Record extracts
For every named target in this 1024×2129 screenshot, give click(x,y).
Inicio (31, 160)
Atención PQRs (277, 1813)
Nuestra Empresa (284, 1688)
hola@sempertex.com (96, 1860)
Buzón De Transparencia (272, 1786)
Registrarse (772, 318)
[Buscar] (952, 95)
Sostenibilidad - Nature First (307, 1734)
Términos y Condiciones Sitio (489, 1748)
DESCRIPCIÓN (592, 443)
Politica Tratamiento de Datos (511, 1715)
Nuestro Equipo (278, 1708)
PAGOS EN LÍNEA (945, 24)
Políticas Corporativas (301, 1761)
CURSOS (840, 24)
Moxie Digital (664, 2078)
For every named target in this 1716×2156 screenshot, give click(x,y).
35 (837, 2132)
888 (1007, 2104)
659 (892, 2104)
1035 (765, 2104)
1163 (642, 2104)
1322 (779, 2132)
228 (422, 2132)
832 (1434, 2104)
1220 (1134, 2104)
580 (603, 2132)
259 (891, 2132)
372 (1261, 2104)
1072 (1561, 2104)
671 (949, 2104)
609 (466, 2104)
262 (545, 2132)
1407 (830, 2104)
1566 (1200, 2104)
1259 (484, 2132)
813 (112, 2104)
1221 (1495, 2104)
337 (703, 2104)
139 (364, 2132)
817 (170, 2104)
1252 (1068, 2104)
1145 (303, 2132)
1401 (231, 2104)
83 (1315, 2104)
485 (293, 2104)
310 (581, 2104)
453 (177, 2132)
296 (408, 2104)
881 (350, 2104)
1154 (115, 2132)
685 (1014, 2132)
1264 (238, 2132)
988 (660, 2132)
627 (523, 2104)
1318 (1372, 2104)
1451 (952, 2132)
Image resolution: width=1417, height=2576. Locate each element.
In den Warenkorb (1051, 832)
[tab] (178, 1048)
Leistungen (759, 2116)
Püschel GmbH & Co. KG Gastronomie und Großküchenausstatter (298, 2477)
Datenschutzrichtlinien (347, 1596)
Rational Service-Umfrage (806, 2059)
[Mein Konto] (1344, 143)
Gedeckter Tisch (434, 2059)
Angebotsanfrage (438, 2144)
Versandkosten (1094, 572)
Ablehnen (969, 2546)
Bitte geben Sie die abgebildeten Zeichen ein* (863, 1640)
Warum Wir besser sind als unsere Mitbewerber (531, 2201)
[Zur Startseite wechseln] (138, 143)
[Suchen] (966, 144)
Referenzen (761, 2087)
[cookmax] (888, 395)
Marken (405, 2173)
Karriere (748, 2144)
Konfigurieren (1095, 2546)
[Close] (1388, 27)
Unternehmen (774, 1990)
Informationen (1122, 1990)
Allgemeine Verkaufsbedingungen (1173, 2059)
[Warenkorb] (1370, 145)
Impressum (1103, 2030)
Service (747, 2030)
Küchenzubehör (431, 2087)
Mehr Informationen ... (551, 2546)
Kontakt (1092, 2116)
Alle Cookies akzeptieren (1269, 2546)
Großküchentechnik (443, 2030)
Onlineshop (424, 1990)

Aim of the exercise
Give back every line of the data exactly as it was written.

Output of the task
For every named target in this 1024×2129 screenshot, give click(x,y).
Inicio (31, 160)
Atención PQRs (277, 1813)
Nuestra Empresa (284, 1688)
hola@sempertex.com (96, 1860)
Buzón De Transparencia (272, 1786)
Registrarse (772, 318)
[Buscar] (952, 95)
Sostenibilidad - Nature First (307, 1734)
Términos y Condiciones Sitio (489, 1748)
DESCRIPCIÓN (592, 443)
Politica Tratamiento de Datos (511, 1715)
Nuestro Equipo (278, 1708)
PAGOS EN LÍNEA (945, 24)
Políticas Corporativas (301, 1761)
CURSOS (840, 24)
Moxie Digital (664, 2078)
For every named target in this 1716×2156 screenshot, give click(x,y).
35 (837, 2132)
888 (1007, 2104)
659 (892, 2104)
1035 (765, 2104)
1163 (642, 2104)
1322 (779, 2132)
228 (422, 2132)
832 (1434, 2104)
1220 (1134, 2104)
580 (603, 2132)
259 (891, 2132)
372 (1261, 2104)
1072 (1561, 2104)
671 (949, 2104)
609 (466, 2104)
262 (545, 2132)
1407 (830, 2104)
1566 (1200, 2104)
1259 (484, 2132)
813 (112, 2104)
1221 (1495, 2104)
337 (703, 2104)
139 (364, 2132)
817 (170, 2104)
1252 (1068, 2104)
1145 (303, 2132)
1401 (231, 2104)
83 (1315, 2104)
485 (293, 2104)
310 (581, 2104)
453 (177, 2132)
296 (408, 2104)
881 (350, 2104)
1154 (115, 2132)
685 (1014, 2132)
1264 (238, 2132)
988 (660, 2132)
627 (523, 2104)
1318 (1372, 2104)
1451 (952, 2132)
Image resolution: width=1417, height=2576. Locate each element.
In den Warenkorb (1051, 832)
[tab] (178, 1048)
Leistungen (759, 2116)
Püschel GmbH & Co. KG Gastronomie und Großküchenausstatter (298, 2477)
Datenschutzrichtlinien (347, 1596)
Rational Service-Umfrage (806, 2059)
[Mein Konto] (1344, 143)
Gedeckter Tisch (434, 2059)
Angebotsanfrage (438, 2144)
Versandkosten (1094, 572)
Ablehnen (969, 2546)
Bitte geben Sie die abgebildeten Zeichen ein* (863, 1640)
Warum Wir besser sind als unsere Mitbewerber (531, 2201)
[Zur Startseite wechseln] (138, 143)
[Suchen] (966, 144)
Referenzen (761, 2087)
[cookmax] (888, 395)
Marken (405, 2173)
Karriere (748, 2144)
Konfigurieren (1095, 2546)
[Close] (1388, 27)
Unternehmen (774, 1990)
Informationen (1122, 1990)
Allgemeine Verkaufsbedingungen (1173, 2059)
[Warenkorb] (1370, 145)
Impressum (1103, 2030)
Service (747, 2030)
Küchenzubehör (431, 2087)
Mehr Informationen ... (551, 2546)
Kontakt (1092, 2116)
Alle Cookies akzeptieren (1269, 2546)
Großküchentechnik (443, 2030)
Onlineshop (424, 1990)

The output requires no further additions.